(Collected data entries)
== Segment start ==

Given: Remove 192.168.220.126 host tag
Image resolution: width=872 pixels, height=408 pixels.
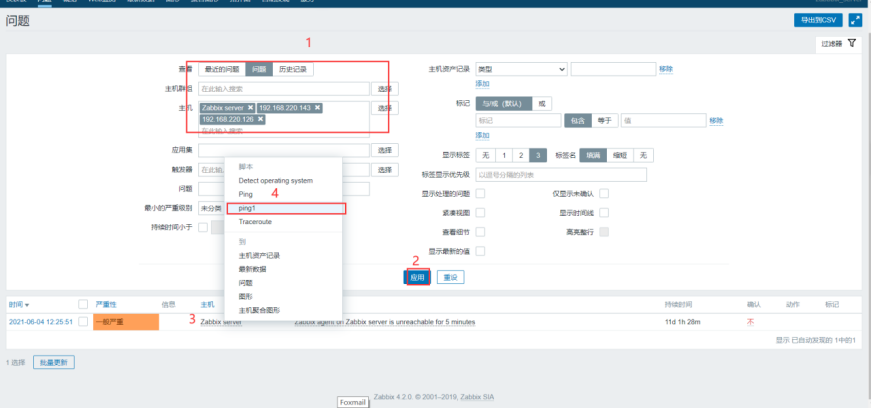Looking at the screenshot, I should click(260, 120).
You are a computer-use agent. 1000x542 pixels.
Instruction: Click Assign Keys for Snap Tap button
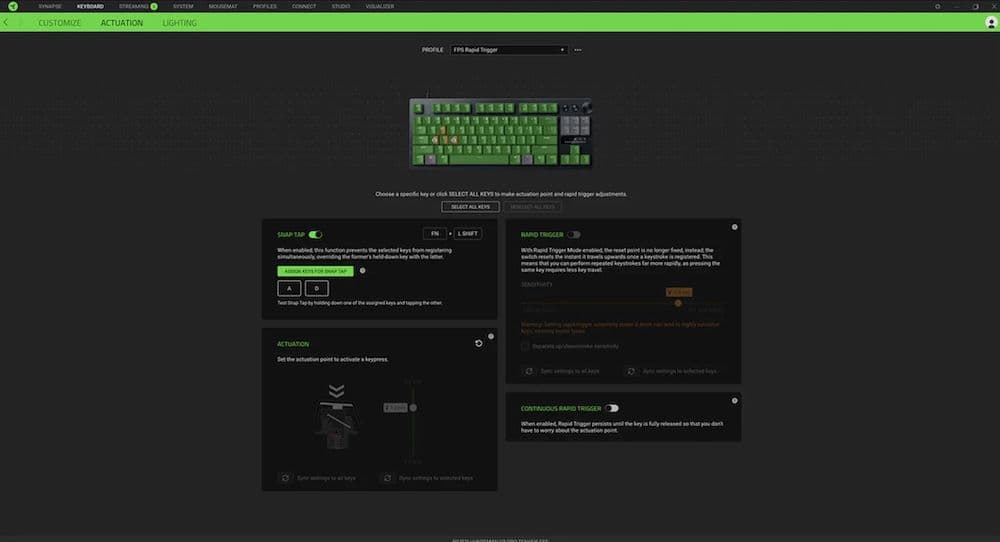pyautogui.click(x=315, y=271)
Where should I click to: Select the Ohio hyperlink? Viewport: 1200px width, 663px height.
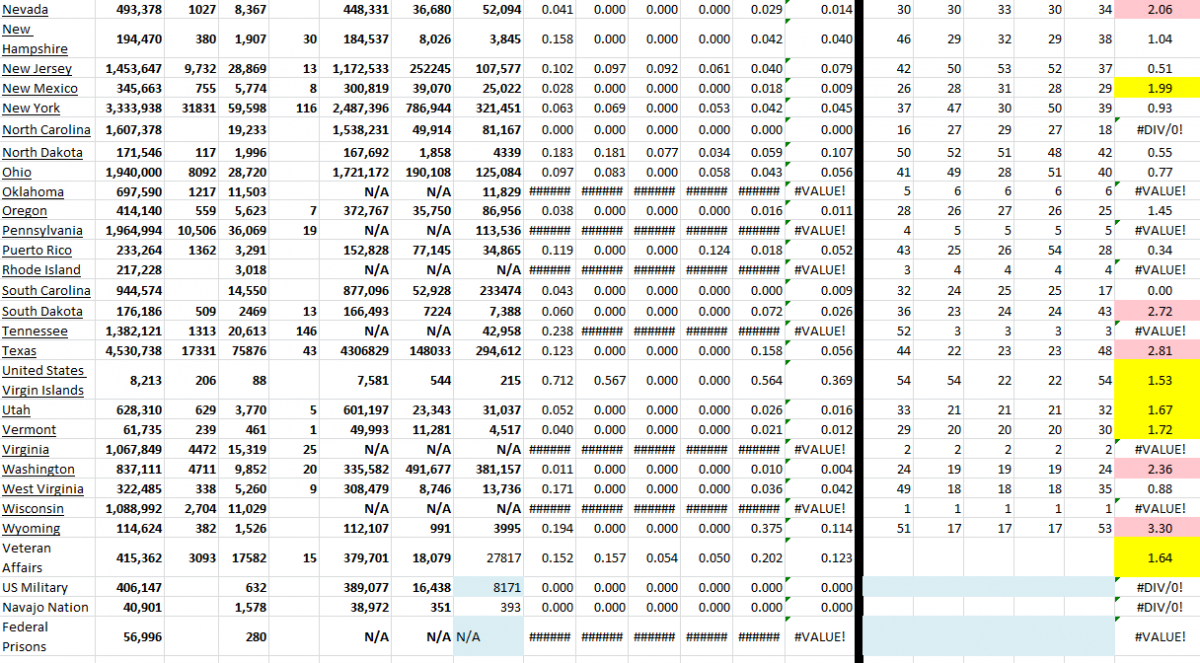point(16,172)
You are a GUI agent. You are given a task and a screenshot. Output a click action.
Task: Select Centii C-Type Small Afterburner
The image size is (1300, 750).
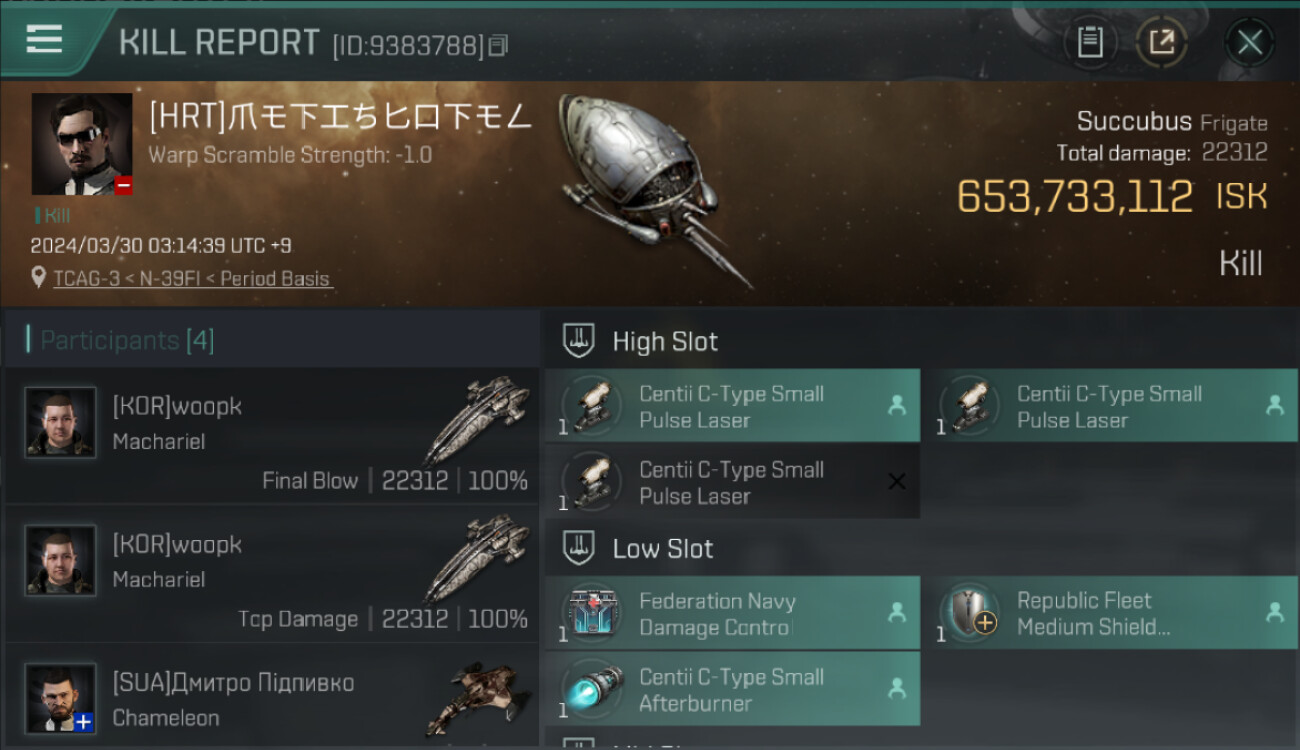click(x=732, y=689)
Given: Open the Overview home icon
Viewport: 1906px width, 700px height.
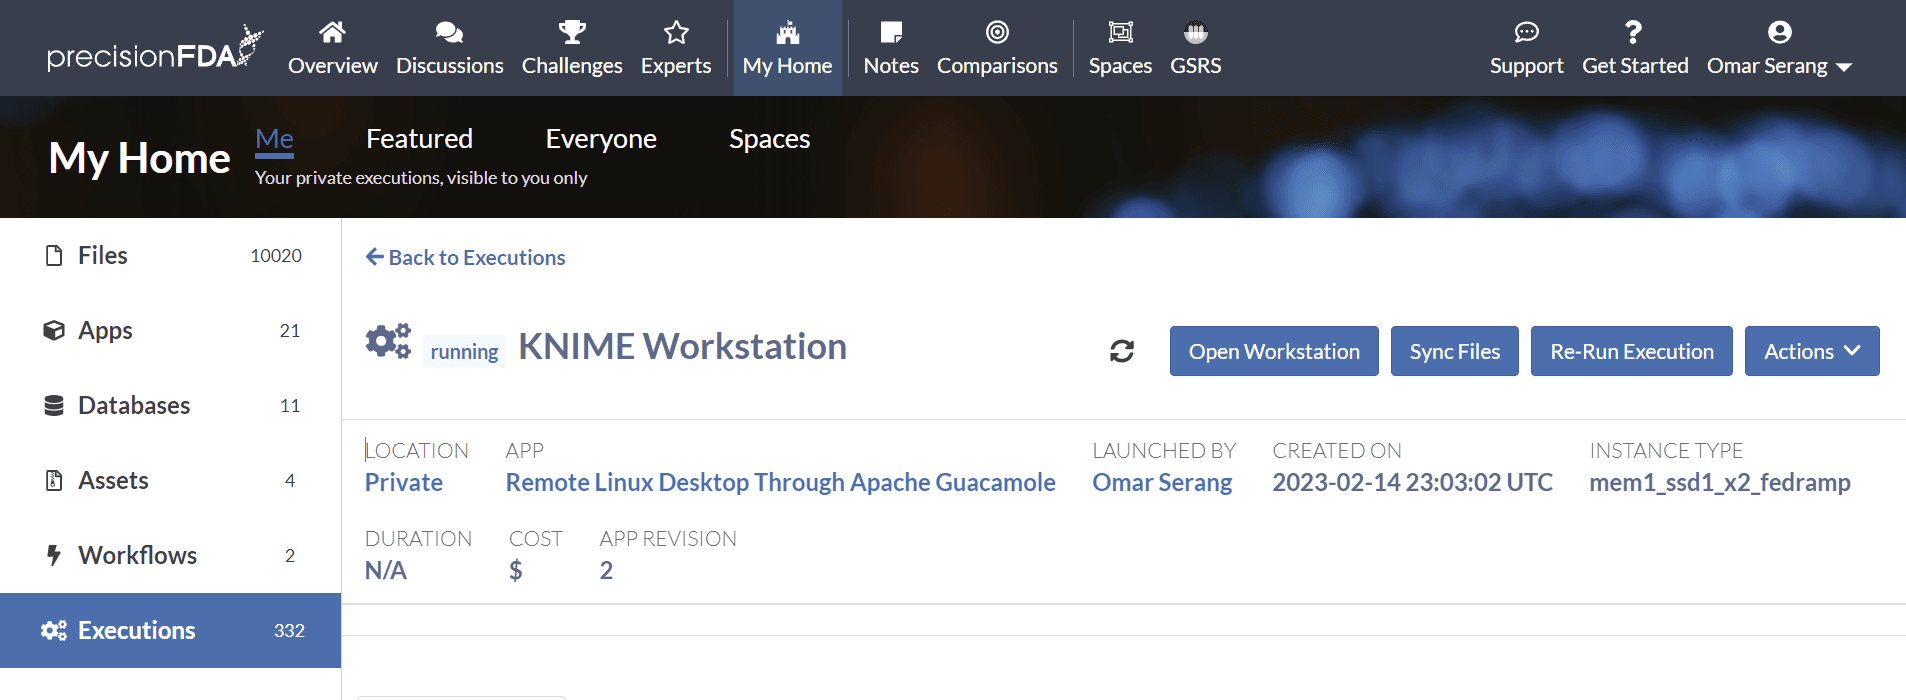Looking at the screenshot, I should coord(332,32).
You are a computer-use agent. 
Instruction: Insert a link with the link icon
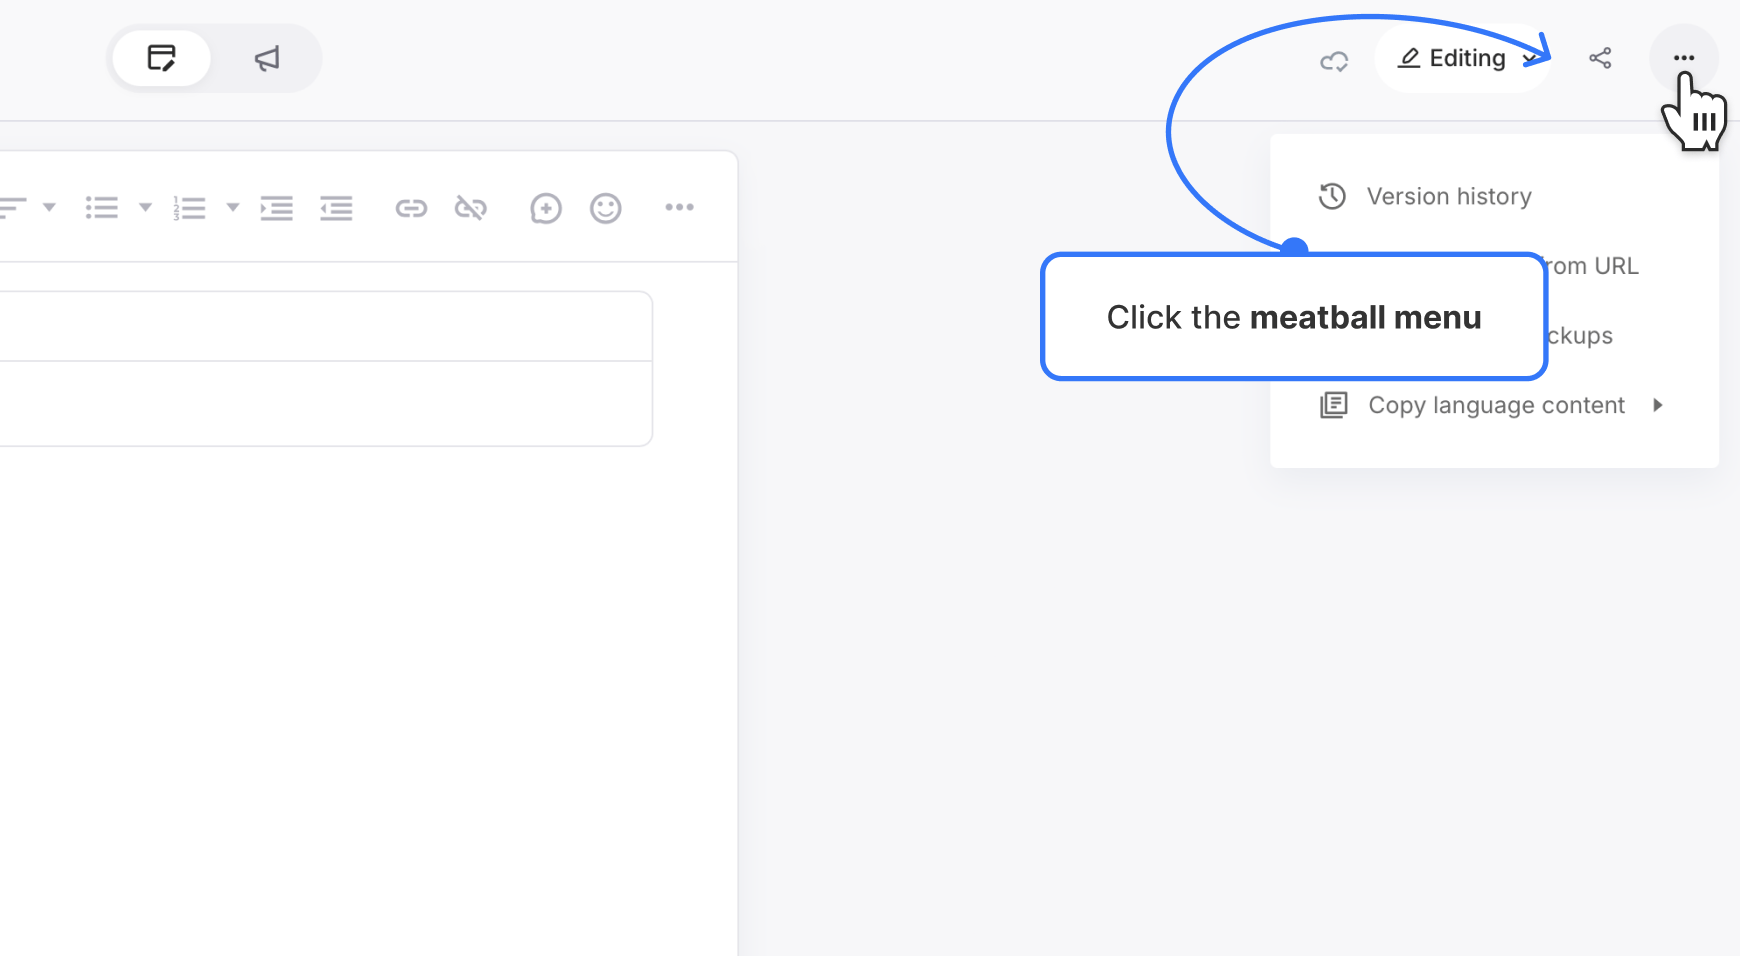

== Segment end ==

• Description of the task: Could you set down every record above exactly as written, leaving out the pictures?

• Solution to this exercise:
Given: Remove 192.168.220.126 host tag
Image resolution: width=872 pixels, height=408 pixels.
Looking at the screenshot, I should click(260, 120).
You are a computer-use agent. 1000x542 pixels.
Instruction: Click Assign Keys for Snap Tap button
pyautogui.click(x=315, y=271)
Where should I click to: Select the Ohio hyperlink? Viewport: 1200px width, 663px height.
point(16,172)
You are a GUI agent. You are given a task and a screenshot. Output a click action.
Task: Select Centii C-Type Small Afterburner
The image size is (1300, 750).
click(x=732, y=689)
Given: Open the Overview home icon
Viewport: 1906px width, 700px height.
Looking at the screenshot, I should coord(332,32).
You are a computer-use agent. 
Instruction: Insert a link with the link icon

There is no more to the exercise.